'Dhwani: A contemporary art installation evokes the Kundalini energy at a Durga Puja pandal in Kolkata
Every year, Durga Puja pandals across the country turn into canvases for public art. By placing ‘Dhwani’ in such a setting, this collaboration between Shilo Shiv Suleman and Rajasthan’s Lohar community dissolves binaries of high art and folk art
At the Tridhara Durga Puja, Kolkata, a contemporary art installation is catching the eye of visitors. Dhwani, a sculptural work, 12 feet tall and weighing 150 kilos, has been envisioned as a manifestation of the Kundalini Shakti. Curated by Myna Mukherjee and produced by Shilo Suleman in collaboration with members of the Lohar community of blacksmiths in Rajasthan, the installation is a multi-layered one.
For one, it brings together the age-old tradition of metalwork with new age media. In a way, it breaks the silos of folk and contemporary art. Every year, the Durga Puja pandals across the country turn into canvases for public art, where millions of people encounter different visual vocabularies outside the white cube space. For Mukherjee, it was important to place contemporary art within pandals, which have long been the meeting point for community, rituals and politics. “...it is about dissolving the hierarchies between high art and popular art, folk and contemporary, ritual and avant-garde. Dhwani becomes part of that continuum—an offering to the goddess, but also a reminder that art belongs to everyone, not just to the privileged few," she adds.
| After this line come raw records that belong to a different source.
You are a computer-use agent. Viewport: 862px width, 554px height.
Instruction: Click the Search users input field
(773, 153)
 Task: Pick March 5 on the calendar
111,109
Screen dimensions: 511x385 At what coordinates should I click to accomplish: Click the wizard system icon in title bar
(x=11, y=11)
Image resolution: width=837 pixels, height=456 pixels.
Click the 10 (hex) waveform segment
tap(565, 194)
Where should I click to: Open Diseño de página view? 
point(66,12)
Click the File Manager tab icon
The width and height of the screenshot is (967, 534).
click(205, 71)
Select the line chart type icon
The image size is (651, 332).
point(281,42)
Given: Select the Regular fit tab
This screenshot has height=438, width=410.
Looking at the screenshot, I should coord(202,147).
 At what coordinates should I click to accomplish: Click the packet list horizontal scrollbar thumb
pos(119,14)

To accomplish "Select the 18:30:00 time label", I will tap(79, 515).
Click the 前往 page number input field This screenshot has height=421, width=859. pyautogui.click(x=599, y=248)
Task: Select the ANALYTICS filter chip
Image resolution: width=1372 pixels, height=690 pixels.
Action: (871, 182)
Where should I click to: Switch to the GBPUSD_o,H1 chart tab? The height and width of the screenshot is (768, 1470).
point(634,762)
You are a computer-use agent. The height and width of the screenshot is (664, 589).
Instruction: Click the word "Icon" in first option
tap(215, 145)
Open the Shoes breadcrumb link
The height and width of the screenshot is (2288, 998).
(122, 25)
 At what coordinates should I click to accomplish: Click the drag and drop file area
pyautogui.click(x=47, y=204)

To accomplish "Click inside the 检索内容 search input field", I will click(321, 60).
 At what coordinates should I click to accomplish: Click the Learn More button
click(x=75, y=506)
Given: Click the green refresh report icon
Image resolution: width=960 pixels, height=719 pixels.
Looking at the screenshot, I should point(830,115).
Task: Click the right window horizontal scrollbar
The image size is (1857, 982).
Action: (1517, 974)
The golden sheen of Dhwani stands in stark contrast to the all-black theme of the pandal designed by Gouranga Kuila, which subverts the notion of white as pure and black as inauspicious. According to Mukherjee, it was during colonial rule that the British obsession with white as a pure colour relegated black to an ominous one. “Yet Bengal’s cosmologies tell another story: Kali, Shyama, tantric night rituals, and indigenous goddess traditions have long celebrated darkness as fertile, fierce, and divine. Here, black is not an absence of power but a reclamation of precolonial lineages and a resistance to erasure. In pre-Brahmanical goddess traditions, black was associated with fertility, the soil and feminine power," she explains. By integrating black into the theme of the pandal, Kuila wants to remind the viewers of a more pluralistic history of the goddess—one that draws from the tribal, tantric, and folk practices. “In that sense, this pandal is not just different visually, but politically—it challenges us to remember what has been overwritten," says Mukherjee.
The Kundalini energy holds deep meaning for Shilo. She calls it a serpentine force, a primordial creative force, the divine feminine, and more. “For an artist, there is a lifelong relationship with the original creative spirit. In my own practice, the Kundalini has informed everything, from my breath to the brushstrokes," she says. Dhwani is an extension of Shilo’s visual language, which lies at the intersection of themes such as social change, technology, feminism and magical realism.
The intention of the artist in creating this work, which features sound and motion sensors, was to place both ritual and the sacred in a contemporary context. The interactive nature of Dhwani allows for people to explore their devotion in a new way. “I would like to continue exploring what modern bhakti could look like with large-scale ritual objects that allow for a convergence with technology," she adds.
Dhwani is a result of work by a primarily all-women team. For instance, the idea took root during a collaboration with Shilo and Colleena Shakti, an Odissi dancer, in July. The elements related to motion and sound sensors have been envisaged by Laxita, an electronics engineer, who has had a long association with Shilo. “My team, which works out of the studio located in the Hawa Mahal complex of Jaipur, is primarily female. The energy permeating the work, right from the first sketch to the final setup, has been imbued with female divinity. It is something that I find extremely empowering," says Shilo.
The collaboration with the Lohar communities of Rajasthan also holds deep meaning for the artist. When she moved to Jaipur nearly five years back, she wanted to deepen her engagement with brass work. “I also wanted to trace my mother’s lineage. In the process, I found out that we come from the Lohar community of Rajasthan. And as the universe would have it, the oldest and most trusted karigars in my team—Shehzaad and Babulal—come from the same community as my family," she elaborates. This is a relationship that has been built over the years and has spanned many projects. The collaboration is a complex albeit meaningful one, with the resulting work being even better than the initial idea. For Mukherjee, such work is not a binary between tradition and modernity but a living, breathing dialogue between them. As a curator, my role is to hold that space of translation: to ensure that the work remains grounded in the community’s craft while also amplifying its resonance in a global contemporary art language," she adds.
‘Dhwani’ can be viewed at the Tridhara Durga Puja, Kolkata, till 2 October.